CONCLUSIONS: Combined molecular techniques are useful in identifying variants causing pediatric cataracts and showed a high detection rate in our population. BCOR gene variants might be associated with PFV type of cataracts. The study of pathogenic variants may aid in family planning and prevention of pediatric cataracts in future pregnancies.
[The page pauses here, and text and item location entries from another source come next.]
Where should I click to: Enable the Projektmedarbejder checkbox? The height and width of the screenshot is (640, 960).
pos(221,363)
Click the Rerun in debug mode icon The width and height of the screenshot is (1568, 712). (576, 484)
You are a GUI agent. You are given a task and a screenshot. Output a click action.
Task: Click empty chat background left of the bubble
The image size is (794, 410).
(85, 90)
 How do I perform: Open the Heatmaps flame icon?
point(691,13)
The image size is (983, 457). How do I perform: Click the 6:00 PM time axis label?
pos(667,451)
Additionally, in certain cases, it assists in diagnosing non-suspected syndromic types of pediatric cataracts.
摘要:
目的:双侧儿童白内障(BPC)是全球儿童视力障碍和失明的最常见原因之一。很大比例的小儿白内障是由遗传改变引起的。我们旨在表征在以色列和巴勒斯坦人口中引起BPC的一组基因和变体,并评估基因型-表型相关性。
方法:在多学科中心进行的回顾性研究,位于三级医疗中心。回顾了由于家庭成员中的BPC而接受遗传咨询的家庭的医学图表。从受影响受试者的医疗记录中获得临床特征和遗传测试结果。
结果:22个家庭(47名患者)接受了遗传咨询并完成了基因检测。在18/22(81.8%)的家族中发现了致病变异,包括3个新颖的变体。使用的基因检测主要包括先天性白内障小组和整个外显子组测序。11个家庭进行了基因检测,旨在制定未来的怀孕计划。鉴定出的主要致病基因是晶体基因,其次是转录因子基因。在三个家庭中的两个家庭中,BCOR基因变异与持续性胎儿血管系统(PFV)白内障有关。
结论:联合分子技术可用于鉴定引起小儿白内障的变异,并在我们人群中显示出较高的检出率。BCOR基因变异可能与PFV型白内障有关。致病变异的研究可能有助于计划生育和预防将来怀孕的小儿白内障。此外,在某些情况下,它有助于诊断非疑似综合征型小儿白内障。
方法:在多学科中心进行的回顾性研究,位于三级医疗中心。回顾了由于家庭成员中的BPC而接受遗传咨询的家庭的医学图表。从受影响受试者的医疗记录中获得临床特征和遗传测试结果。
结果:22个家庭(47名患者)接受了遗传咨询并完成了基因检测。在18/22(81.8%)的家族中发现了致病变异,包括3个新颖的变体。使用的基因检测主要包括先天性白内障小组和整个外显子组测序。11个家庭进行了基因检测,旨在制定未来的怀孕计划。鉴定出的主要致病基因是晶体基因,其次是转录因子基因。在三个家庭中的两个家庭中,BCOR基因变异与持续性胎儿血管系统(PFV)白内障有关。
结论:联合分子技术可用于鉴定引起小儿白内障的变异,并在我们人群中显示出较高的检出率。BCOR基因变异可能与PFV型白内障有关。致病变异的研究可能有助于计划生育和预防将来怀孕的小儿白内障。此外,在某些情况下,它有助于诊断非疑似综合征型小儿白内障。